***** Information shown *****

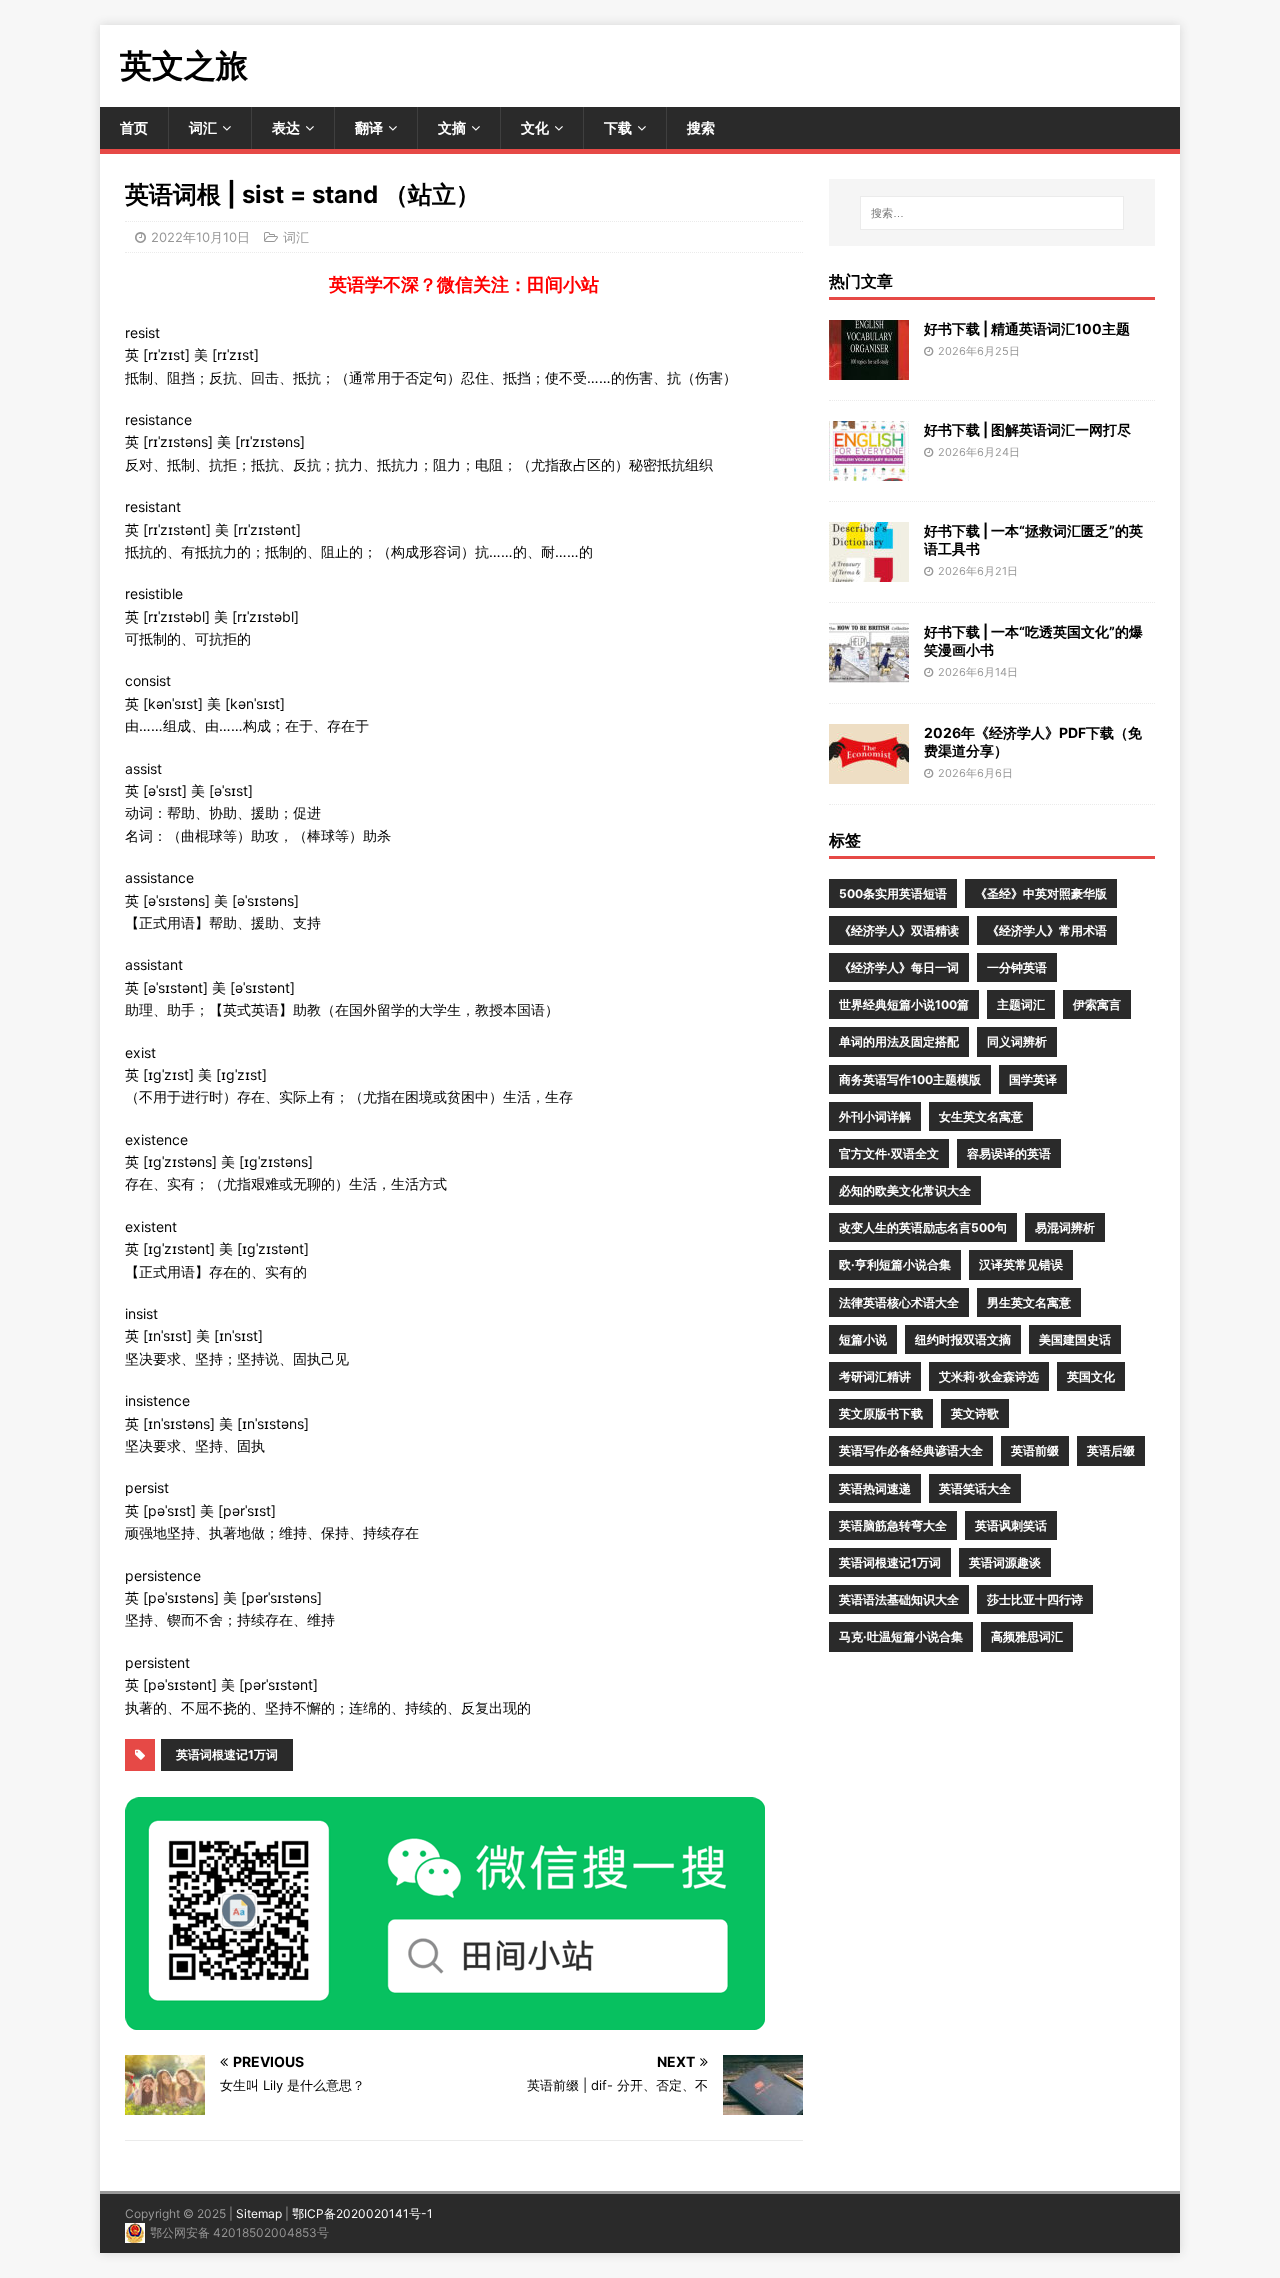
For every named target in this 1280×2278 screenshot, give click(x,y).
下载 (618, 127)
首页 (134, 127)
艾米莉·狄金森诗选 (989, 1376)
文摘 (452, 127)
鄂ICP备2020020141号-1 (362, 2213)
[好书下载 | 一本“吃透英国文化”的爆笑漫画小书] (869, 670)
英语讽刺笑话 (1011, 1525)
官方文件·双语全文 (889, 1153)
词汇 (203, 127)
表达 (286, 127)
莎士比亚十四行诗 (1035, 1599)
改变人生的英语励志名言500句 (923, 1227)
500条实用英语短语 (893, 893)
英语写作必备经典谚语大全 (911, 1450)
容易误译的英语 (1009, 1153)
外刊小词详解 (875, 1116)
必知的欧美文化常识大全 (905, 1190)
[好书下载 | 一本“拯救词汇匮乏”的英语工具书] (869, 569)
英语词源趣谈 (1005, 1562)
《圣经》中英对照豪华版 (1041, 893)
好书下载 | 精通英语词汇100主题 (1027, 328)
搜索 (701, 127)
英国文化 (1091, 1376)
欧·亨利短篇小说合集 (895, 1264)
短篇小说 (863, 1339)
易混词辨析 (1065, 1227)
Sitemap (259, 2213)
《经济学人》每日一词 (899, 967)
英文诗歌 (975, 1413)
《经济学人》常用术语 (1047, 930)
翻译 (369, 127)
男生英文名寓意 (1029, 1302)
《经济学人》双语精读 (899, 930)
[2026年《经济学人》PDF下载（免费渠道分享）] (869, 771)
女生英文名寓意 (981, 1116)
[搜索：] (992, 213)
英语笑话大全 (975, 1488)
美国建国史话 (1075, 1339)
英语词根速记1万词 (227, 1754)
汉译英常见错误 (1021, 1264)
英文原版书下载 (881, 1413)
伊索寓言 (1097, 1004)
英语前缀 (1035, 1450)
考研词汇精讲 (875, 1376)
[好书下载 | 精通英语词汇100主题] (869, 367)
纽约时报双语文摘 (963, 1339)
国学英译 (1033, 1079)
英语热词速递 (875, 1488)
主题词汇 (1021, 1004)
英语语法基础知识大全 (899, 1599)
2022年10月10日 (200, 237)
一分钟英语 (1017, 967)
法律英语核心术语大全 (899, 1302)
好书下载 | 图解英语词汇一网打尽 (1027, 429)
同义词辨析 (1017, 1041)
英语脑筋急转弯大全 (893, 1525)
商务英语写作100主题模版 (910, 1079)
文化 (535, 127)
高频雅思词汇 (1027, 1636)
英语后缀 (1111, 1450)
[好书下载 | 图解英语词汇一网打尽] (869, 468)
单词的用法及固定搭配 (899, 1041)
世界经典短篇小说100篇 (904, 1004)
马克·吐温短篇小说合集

*****

** What is needed **
Every line in the data that holds the string "好书下载" should be copied.

** Answer space **
[好书下载 | 一本“吃透英国文化”的爆笑漫画小书] (869, 670)
[好书下载 | 一本“拯救词汇匮乏”的英语工具书] (869, 569)
好书下载 | 精通英语词汇100主题 (1027, 328)
[好书下载 | 精通英语词汇100主题] (869, 367)
好书下载 | 图解英语词汇一网打尽 (1027, 429)
[好书下载 | 图解英语词汇一网打尽] (869, 468)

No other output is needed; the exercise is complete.